Difference of 1.5 and 2 degrees
For countries such as St. Lucia and the Philippines, the difference of a 0.5-degree warming can mean life or death. Currently, the world has warmed at 1 degree Celsius. Catastrophic events such as typhoon Haiyan happened at 0.8 degrees Celsius of warming.
Other small island states such as the Marshall Islands and Kiribati have started to buy land from other countries and to relocate their people as sea levels continue to rise, caused by the melting glaciers.
According to the Low Carbon Report by Climate Analytics, a two-degree rise in global temperature means 98% coral reef loss by 2050, 30% higher sea level rise for small islands in the South Pacific and Caribbean and South East Asia, and longer heat waves in tropical regions.
This will also have economic impacts such as occupational health risks, loss of lives, and community displacement. These impacts will be felt most by vulnerable countries.
Scientists have warned that current country commitments to the United Nations are not enough to curb warming to 1.5 degrees Celsius. However, for vulnerable countries where increasing temperature is a matter of survival, this is a challenge they would take on without any hesitation.
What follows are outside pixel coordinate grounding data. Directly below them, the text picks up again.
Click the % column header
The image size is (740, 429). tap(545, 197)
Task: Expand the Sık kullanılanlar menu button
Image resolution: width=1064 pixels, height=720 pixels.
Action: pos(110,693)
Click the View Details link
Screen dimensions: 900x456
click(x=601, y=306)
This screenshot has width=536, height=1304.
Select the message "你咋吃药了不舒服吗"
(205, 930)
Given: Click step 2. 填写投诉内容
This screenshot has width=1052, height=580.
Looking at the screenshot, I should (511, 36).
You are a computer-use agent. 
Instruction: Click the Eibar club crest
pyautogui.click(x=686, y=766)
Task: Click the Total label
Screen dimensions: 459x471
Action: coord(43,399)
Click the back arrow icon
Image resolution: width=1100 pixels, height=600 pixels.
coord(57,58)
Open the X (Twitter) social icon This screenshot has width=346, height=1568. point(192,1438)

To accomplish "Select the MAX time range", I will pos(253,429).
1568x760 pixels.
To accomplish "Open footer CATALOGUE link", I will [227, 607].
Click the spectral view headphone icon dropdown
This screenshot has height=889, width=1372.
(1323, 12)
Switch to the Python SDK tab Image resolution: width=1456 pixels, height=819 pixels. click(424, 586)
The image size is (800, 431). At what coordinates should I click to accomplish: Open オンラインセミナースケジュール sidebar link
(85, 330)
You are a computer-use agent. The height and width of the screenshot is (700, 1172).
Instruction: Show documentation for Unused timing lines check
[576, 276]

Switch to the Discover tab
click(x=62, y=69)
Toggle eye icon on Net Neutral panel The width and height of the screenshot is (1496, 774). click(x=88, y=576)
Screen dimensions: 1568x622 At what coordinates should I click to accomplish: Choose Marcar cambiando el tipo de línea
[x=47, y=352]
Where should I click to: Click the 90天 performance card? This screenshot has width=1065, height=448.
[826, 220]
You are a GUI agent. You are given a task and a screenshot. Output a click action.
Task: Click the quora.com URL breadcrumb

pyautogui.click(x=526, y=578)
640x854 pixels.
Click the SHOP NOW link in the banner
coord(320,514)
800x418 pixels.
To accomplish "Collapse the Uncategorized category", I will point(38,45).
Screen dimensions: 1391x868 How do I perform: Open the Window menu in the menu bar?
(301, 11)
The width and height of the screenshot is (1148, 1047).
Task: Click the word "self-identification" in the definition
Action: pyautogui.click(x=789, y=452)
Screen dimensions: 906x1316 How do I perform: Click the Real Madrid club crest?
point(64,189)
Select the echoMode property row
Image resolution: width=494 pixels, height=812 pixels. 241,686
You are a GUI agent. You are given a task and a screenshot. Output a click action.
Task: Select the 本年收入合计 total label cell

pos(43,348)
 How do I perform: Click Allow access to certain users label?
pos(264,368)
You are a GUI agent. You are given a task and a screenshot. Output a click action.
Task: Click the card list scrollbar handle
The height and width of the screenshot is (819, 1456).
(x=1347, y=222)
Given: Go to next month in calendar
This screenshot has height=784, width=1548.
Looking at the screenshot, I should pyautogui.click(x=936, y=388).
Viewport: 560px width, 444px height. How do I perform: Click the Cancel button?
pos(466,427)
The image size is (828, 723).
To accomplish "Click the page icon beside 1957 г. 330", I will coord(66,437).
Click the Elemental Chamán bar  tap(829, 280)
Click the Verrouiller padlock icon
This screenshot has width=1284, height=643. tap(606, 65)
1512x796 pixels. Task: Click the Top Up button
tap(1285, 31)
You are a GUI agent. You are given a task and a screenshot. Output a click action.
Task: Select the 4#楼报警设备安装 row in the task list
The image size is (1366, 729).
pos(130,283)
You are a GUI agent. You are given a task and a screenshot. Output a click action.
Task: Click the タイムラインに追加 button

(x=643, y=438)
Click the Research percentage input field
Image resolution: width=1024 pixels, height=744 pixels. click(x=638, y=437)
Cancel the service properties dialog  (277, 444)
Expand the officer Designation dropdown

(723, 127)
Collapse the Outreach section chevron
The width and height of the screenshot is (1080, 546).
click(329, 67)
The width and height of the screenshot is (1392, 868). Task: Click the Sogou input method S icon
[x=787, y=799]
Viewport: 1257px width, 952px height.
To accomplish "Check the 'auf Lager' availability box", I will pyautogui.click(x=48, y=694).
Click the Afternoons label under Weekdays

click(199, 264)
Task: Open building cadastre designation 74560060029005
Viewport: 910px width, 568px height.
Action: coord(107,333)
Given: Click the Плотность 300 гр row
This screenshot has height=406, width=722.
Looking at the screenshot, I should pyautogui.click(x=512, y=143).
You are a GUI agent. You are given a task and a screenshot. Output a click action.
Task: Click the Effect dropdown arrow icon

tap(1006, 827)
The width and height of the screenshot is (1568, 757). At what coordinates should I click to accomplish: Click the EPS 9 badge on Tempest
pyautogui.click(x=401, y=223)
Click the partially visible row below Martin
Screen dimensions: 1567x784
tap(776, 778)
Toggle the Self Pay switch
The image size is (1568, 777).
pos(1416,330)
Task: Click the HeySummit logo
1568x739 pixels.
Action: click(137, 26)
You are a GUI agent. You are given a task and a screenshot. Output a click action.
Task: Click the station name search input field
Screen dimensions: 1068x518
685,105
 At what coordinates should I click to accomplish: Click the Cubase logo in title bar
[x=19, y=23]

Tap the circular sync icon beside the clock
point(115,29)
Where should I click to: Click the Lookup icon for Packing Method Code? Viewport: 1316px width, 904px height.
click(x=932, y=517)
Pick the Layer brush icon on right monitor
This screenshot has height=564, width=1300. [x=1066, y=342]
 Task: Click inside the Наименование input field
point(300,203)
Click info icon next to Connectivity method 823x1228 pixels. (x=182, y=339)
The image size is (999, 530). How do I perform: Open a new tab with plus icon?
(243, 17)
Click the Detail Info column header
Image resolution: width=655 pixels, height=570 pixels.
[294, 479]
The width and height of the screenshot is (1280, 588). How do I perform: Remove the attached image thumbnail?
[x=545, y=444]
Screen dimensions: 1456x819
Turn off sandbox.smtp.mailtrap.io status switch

At the forum, the Philippines has handed over the presidency of the CVF to
The senator also posed a challenge to the new DOT and DOE secretaries, saying the Philippines needs energy that is affordable, sustainable clean and inexpensive, and transportation that is efficient, reliable, convenient, and inexpensive. Energy and transport are industries that produce the biggest emissions in the country.
“Bending the global warming curve is a moral imperative especially for developing countries. We cannot wait for the agreement to take effect before taking action,” she added.
Shiferaw Teklemariam, Ethiopia’s minister of Environment, Forestry, and Climate Change, accepted the leadership reminding all countries that “our unity must be strong and firm.”
“We should not be pointing fingers at each other. Climate change is a problem no one country can solve. We must not stand idle.”